— Texto proporcionado —

=====

Por último, Gubern se ocupa de la monstruosidad,
que en su recoveco más hondo alude a la
aprensión que experimenta el hombre frente
al animal salvaje, pues entre ambos siempre se
establece una violenta lucha de dominación
y muerte. Un verdadero hallazgo es su comentario
sobre la doble -y antitética- identificación
que se opera en el público: desea que la
víctima escape de las garras del monstruo,
pero a la vez anhela el triunfo de este último
como una manera de liberar la agresividad acumulada
en la ardua lucha cotidiana.
También puede hacerse una interpretación
más directa que no excluya ni contradiga
las anteriores. A nuestro entender, el género
refleja el temor primordial del hombre, el de
su propia e inevitable muerte. En El vampiro
estelar (1935), Robert Bloch vuelca este
tema básico de la aventura humana: "Deseaba
vivamente conocer los terrores de la tumba: el
roce de las larvas en mi lengua, la fría
caricia de una mortaja podrida sobre mi cuerpo".

Stephen King
Conectada con ese pavor está la certidumbre
de la inseguridad de la existencia, sentimiento
que el hombre reprime para poder sobrevivir. Entonces
el género le suministra un alivio por la
posibilidad de conectarse con el peligro del mundo
como sujeto pasivo y en una instancia fabulatoria
en el cual el mal es vencido. Y siendo hoy en
día archiconocidas las calamidades que
azotan el planeta a través de los medios
de comunicación, se necesitan dosis más
elevada de truculencia. Por eso, el género
fluctúa desde lo horripilante a la pura
angustia. La pauta puede observarse en un escritor
como Stephen King, que oscila entre apelaciones
a impactos morbosos y aterradores como Carrie
(1974, llevada al cine por Brian De Palma en 1976)
y La hora del vampiro (1975;
Tobe Hooper fue el director del filme de 1979),
hasta cuentos de la tónica de "Apareció
Caín" (1968), "Zarabanda nupcial"
(1980) y "El camión del tío
Otto" (1983), o novelas del tipo de La
zona muerta (1979), que imponen el realismo
y la búsqueda del tono para registrar la
discriminación racial, el gangsterismo
y la violencia de la sociedad norteamericana (David
Cronenberg la adaptó al cine en 1983).

=====

— Datos de entrada —
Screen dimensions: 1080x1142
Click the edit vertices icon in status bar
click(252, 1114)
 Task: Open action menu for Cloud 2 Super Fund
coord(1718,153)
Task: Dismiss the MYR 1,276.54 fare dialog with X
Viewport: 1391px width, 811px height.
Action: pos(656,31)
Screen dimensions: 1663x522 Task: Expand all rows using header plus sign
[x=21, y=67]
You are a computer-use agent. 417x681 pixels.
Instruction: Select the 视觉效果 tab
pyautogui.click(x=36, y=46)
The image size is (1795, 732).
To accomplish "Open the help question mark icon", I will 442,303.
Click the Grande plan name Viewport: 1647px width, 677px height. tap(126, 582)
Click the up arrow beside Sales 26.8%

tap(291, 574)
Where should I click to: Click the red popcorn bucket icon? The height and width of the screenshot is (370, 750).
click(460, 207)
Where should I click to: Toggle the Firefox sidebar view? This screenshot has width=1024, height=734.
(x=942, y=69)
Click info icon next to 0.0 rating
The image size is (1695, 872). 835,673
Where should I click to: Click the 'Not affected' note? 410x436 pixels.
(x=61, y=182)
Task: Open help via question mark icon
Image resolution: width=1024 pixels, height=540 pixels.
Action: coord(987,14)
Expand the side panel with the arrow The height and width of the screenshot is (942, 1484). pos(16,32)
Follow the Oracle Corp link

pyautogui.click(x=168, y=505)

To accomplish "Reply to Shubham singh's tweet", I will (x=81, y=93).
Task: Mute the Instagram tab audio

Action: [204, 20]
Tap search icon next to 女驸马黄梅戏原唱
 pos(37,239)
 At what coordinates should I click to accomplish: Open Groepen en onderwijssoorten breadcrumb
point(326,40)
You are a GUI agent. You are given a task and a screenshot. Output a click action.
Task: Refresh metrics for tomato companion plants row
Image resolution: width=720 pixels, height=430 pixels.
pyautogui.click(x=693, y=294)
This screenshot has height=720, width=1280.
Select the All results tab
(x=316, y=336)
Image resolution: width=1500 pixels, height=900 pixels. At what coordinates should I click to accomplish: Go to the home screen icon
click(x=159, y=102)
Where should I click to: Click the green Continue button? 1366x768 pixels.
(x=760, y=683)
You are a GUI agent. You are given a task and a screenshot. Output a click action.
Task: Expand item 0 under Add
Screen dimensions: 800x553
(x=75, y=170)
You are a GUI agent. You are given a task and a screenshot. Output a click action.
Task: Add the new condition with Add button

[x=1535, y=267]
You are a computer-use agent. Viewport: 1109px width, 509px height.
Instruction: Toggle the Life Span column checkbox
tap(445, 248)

=====

— Instrucciones —
1. Enumera todas las obras de Stephen King que cita el texto sobre el género de terror, junto con el año que se indica para cada una.
2. Retoma el texto sobre el género de terror a continuación de su última oración.

— Respuestas —
1.
- Carrie (1974)
- La hora del vampiro (1975)
- "Apareció Caín" (1968)
- "Zarabanda nupcial" (1980)
- "El camión del tío Otto" (1983)
- La zona muerta (1979)

2.
Una hábil propuesta de pasado irracional
-con brujas, vampiros y fantasmas- instalado en
una civilización contemporánea,
donde la tecnología y la eficiencia son
las superestrellas, lo aporta la exitosa escritora
Anne Rice (Entrevista con el vampiro,
1976 -Neil Jordan realizó una película
en 1994-; El último de los taltos,
1994).
El lector argentino podrá encontrar una
suerte de compendio de la literatura terrorífica
en El endemoniado señor Rossetti
(1977), de Juan-Jacobo Bajarlía. La novela
narra el extraño caso de un hombre retraído
que vive en Pergamino de los dividendos de sus
acciones, y sufre un nuevo tipo de neurosis, bautizada
con el nombre de paraanomalía: una actitud
no voluntaria para emitir ectoplasma, sustancia
que lo transfigura en lobo.
Bajarlía hace recorrer su ficción
por todos los vericuetos del miedo y los ilustra
con explicaciones sobre el significado de una
precisa terminología de fenómenos
sobrenaturales y parasicológicos (poltergeist,
xenoglosía, ziggurat, psi-gamma,
psi-kappa, etcétera). El autor
remarca el intenso componente erótico que
anida en el género: "Pero en todas
las camas crepitaban los cuerpos. El aire, las
miradas, todo era sexo".
El endemoniado señor Rossetti
envía al origen prestigioso de la leyenda
del hombre-lobo. Joan Prat, en la segunda parte
de Las raíces del miedo,
señala el mito clásico griego de
Lycaon, que, víctima del castigo de Zeus
o de Hera -según las versiones-, es convertido
en lobo. Tal la procedencia del término
licantropía, enfermedad mental por la cual
el paciente cree transformarse en lobo y que Freud
comentó en De la historia de una
neurosis infantil (1918).
Una frase que puede servir como corolario de esta
nota es la cita que de Marcel Schneider hace Tzvetan
Todorov en su Introducción a la
literatura fantástica: "Lo
fantástico explora el espacio de lo interior;
tiene mucho que ver con la imaginación,
la angustia de vivir y la esperanza de salvación".